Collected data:
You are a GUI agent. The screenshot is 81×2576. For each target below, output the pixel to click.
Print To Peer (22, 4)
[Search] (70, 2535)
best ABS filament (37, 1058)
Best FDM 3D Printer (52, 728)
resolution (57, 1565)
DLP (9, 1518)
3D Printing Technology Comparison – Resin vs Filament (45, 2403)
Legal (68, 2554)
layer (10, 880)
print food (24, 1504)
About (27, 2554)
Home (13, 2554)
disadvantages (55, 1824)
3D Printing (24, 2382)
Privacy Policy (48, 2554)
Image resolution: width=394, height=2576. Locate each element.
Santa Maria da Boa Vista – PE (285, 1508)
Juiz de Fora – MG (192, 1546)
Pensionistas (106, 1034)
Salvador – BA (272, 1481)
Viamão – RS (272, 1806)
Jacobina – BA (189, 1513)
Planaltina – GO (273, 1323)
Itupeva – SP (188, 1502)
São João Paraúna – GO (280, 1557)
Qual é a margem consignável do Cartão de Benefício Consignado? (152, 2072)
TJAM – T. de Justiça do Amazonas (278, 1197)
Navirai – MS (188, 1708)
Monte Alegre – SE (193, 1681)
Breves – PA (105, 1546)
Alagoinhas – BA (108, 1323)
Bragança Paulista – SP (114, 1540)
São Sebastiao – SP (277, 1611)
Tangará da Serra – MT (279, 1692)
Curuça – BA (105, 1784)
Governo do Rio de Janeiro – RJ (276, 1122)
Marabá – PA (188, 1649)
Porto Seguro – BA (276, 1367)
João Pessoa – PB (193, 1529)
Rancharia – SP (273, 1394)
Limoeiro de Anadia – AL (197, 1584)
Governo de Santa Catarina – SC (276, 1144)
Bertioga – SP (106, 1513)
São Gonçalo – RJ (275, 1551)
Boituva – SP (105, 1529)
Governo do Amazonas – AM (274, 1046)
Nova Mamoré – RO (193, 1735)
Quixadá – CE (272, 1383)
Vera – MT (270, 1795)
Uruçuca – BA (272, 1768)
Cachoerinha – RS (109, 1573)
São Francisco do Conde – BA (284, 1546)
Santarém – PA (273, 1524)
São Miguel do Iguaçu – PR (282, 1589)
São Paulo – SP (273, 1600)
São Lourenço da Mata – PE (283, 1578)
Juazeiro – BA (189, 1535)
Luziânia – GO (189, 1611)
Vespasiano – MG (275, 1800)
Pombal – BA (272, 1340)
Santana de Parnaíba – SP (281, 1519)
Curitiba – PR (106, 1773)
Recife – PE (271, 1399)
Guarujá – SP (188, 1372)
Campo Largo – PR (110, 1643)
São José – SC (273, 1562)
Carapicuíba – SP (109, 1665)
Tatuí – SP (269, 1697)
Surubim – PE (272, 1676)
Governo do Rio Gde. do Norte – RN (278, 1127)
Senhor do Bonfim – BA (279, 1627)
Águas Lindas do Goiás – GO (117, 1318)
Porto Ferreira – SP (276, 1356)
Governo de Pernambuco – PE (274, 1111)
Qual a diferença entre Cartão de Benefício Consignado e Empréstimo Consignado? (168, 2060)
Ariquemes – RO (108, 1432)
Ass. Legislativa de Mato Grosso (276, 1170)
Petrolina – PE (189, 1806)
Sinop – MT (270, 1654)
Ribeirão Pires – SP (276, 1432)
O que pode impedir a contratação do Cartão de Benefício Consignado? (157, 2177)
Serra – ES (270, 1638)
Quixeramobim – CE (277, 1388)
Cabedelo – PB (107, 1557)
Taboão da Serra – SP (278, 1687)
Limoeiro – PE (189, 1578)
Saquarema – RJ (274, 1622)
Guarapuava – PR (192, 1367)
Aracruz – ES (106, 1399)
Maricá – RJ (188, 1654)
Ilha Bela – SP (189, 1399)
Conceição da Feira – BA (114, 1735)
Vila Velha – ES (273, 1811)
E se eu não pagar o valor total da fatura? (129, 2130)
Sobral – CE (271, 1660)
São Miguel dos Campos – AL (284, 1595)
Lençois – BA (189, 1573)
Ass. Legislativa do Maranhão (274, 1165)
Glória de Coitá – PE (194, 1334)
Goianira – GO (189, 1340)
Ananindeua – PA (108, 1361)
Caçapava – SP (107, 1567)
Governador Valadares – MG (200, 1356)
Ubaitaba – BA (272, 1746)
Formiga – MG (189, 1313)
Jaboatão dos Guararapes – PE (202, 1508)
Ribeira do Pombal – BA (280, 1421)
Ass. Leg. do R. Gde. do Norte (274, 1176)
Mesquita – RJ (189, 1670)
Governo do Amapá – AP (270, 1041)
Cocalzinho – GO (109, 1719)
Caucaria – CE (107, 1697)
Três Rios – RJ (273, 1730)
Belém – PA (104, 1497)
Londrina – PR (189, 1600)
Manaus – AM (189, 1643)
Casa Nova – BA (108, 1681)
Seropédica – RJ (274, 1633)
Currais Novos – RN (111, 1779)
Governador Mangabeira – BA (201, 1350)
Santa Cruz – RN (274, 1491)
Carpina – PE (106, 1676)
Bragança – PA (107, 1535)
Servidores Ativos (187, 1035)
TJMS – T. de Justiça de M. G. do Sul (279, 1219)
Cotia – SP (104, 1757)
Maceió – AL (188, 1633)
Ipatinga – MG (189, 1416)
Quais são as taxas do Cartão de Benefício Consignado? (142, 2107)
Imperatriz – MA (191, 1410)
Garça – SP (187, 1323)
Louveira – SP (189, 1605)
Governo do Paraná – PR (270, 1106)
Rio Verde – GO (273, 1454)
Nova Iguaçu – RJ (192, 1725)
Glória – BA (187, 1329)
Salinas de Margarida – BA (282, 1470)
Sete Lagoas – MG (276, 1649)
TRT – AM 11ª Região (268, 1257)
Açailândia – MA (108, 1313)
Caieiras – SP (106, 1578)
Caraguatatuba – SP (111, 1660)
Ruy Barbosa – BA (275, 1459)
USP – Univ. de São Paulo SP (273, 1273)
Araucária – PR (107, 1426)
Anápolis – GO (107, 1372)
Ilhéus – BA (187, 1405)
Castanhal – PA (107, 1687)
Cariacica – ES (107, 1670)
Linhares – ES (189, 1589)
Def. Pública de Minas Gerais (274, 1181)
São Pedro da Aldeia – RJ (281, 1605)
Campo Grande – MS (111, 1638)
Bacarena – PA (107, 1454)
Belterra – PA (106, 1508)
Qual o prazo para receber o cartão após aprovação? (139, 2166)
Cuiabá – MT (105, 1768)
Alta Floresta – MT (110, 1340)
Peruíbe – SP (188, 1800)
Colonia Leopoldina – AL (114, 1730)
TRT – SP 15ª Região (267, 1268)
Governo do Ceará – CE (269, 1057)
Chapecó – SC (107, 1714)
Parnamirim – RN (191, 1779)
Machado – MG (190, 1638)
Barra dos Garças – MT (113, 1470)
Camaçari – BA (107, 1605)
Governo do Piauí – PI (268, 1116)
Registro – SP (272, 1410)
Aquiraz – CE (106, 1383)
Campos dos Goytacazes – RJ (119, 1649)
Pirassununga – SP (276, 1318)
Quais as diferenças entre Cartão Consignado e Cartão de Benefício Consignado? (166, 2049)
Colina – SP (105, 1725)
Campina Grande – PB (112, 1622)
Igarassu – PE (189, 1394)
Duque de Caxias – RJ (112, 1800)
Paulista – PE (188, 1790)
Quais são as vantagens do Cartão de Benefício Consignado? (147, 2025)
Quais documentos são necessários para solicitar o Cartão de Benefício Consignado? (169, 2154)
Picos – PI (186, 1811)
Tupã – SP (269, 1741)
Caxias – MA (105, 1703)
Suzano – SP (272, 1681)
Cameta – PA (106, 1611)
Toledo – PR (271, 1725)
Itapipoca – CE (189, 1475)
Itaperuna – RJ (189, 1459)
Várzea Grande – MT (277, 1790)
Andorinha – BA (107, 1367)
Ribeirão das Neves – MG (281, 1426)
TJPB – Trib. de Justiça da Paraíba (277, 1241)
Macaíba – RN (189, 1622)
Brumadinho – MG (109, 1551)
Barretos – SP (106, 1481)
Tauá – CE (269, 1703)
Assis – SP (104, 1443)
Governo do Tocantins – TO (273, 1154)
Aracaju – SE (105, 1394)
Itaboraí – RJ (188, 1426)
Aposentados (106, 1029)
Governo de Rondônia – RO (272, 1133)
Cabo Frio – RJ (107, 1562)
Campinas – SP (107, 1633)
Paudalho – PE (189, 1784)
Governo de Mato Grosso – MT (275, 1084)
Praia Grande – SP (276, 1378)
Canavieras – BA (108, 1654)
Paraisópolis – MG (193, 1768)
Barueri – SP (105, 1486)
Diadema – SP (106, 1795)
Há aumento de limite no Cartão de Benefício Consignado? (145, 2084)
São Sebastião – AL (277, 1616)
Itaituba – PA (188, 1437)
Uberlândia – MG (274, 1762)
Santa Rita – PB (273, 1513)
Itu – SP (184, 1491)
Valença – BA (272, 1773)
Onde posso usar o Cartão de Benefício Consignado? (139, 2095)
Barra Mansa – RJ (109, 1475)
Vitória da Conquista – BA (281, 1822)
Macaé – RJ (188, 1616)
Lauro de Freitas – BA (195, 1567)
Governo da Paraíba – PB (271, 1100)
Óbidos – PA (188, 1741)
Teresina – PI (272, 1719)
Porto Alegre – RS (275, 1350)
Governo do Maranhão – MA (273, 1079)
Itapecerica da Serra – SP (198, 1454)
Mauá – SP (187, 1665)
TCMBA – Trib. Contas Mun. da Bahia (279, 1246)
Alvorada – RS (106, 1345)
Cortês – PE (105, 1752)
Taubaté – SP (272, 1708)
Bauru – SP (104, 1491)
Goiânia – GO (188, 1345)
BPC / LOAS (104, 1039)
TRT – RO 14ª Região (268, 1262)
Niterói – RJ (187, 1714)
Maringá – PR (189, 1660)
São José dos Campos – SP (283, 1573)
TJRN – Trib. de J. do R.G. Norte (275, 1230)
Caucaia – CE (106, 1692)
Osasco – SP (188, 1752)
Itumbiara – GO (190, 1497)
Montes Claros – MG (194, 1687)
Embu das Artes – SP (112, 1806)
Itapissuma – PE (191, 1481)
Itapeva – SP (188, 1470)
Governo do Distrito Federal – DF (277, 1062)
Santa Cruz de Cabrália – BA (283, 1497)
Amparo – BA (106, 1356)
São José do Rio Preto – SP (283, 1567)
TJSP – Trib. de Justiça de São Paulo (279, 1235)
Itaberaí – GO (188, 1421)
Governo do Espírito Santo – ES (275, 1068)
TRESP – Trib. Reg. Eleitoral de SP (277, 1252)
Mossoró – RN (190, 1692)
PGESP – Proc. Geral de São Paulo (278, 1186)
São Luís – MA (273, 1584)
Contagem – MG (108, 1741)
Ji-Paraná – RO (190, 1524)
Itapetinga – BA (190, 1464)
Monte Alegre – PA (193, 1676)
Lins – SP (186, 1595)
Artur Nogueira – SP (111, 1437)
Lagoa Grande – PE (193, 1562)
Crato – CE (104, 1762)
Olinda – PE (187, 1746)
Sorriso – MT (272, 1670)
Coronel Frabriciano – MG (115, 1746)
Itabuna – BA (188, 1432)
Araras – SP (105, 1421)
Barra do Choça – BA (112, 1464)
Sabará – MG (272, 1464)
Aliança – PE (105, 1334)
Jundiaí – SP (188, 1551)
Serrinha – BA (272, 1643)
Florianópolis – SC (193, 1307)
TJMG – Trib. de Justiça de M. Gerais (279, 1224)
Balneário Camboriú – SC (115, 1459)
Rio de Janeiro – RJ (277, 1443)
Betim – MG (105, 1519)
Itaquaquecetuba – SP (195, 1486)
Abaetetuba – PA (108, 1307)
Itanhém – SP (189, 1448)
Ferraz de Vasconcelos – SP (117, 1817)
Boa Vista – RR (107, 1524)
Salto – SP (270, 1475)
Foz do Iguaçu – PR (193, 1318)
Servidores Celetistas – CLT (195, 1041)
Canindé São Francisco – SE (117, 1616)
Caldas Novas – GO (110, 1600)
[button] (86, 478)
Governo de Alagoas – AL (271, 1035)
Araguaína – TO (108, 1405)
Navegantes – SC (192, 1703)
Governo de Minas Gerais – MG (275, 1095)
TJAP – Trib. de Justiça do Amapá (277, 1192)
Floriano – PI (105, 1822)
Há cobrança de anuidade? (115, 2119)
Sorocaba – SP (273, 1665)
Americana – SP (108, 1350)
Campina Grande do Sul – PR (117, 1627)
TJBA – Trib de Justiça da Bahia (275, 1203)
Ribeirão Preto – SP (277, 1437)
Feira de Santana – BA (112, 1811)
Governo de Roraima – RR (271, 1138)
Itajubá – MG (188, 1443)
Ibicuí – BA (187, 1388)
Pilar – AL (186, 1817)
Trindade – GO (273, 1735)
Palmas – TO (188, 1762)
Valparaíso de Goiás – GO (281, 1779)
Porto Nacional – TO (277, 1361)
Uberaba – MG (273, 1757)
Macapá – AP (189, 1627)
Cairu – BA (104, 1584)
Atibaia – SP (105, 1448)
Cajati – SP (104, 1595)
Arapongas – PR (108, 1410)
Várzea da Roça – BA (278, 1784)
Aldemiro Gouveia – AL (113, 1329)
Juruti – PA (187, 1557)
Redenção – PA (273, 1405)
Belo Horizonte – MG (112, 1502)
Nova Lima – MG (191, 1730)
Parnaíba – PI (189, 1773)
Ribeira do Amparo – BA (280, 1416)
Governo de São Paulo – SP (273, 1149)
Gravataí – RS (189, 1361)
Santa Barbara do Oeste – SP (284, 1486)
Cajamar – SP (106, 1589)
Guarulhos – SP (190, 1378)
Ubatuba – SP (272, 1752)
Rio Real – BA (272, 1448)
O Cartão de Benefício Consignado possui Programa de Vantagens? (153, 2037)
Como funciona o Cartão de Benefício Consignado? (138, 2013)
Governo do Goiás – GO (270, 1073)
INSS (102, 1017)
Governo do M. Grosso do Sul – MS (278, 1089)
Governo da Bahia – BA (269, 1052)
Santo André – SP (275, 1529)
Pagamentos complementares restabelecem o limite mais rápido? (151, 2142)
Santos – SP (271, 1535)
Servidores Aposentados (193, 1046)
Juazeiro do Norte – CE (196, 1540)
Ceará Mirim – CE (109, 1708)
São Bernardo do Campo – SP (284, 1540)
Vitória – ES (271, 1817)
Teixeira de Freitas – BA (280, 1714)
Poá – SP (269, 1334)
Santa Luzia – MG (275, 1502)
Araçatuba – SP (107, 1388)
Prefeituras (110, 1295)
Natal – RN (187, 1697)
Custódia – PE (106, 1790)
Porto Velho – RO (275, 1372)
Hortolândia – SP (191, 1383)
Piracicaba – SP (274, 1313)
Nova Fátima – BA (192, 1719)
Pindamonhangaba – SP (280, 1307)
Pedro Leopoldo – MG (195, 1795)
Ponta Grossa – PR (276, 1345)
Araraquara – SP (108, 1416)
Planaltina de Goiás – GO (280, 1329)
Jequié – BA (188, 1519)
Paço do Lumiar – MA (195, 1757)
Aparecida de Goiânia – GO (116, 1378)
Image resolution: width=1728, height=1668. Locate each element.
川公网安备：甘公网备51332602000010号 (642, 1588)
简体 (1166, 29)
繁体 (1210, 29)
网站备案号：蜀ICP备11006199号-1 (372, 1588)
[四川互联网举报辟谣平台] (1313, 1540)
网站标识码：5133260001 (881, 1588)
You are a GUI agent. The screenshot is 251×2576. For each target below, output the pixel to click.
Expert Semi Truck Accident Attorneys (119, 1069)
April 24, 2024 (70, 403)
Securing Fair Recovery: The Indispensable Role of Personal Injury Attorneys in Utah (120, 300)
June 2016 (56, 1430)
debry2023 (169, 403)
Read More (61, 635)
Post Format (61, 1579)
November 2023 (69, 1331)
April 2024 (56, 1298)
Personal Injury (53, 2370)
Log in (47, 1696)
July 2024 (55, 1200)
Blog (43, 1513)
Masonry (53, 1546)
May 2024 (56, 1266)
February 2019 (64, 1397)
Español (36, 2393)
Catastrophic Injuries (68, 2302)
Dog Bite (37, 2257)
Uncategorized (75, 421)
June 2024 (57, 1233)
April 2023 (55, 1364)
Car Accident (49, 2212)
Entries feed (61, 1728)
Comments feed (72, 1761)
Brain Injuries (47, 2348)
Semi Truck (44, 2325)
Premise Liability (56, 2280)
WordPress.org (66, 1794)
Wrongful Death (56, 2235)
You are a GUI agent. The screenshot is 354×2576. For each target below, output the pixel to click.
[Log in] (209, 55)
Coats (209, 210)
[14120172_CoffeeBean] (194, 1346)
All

WHAT NEEDS TO BE DONE: Each line that holds the string "Aposentados" is to be copied from the entries above.

RESULT OF THE TASK:
Aposentados (106, 1029)
Servidores Aposentados (193, 1046)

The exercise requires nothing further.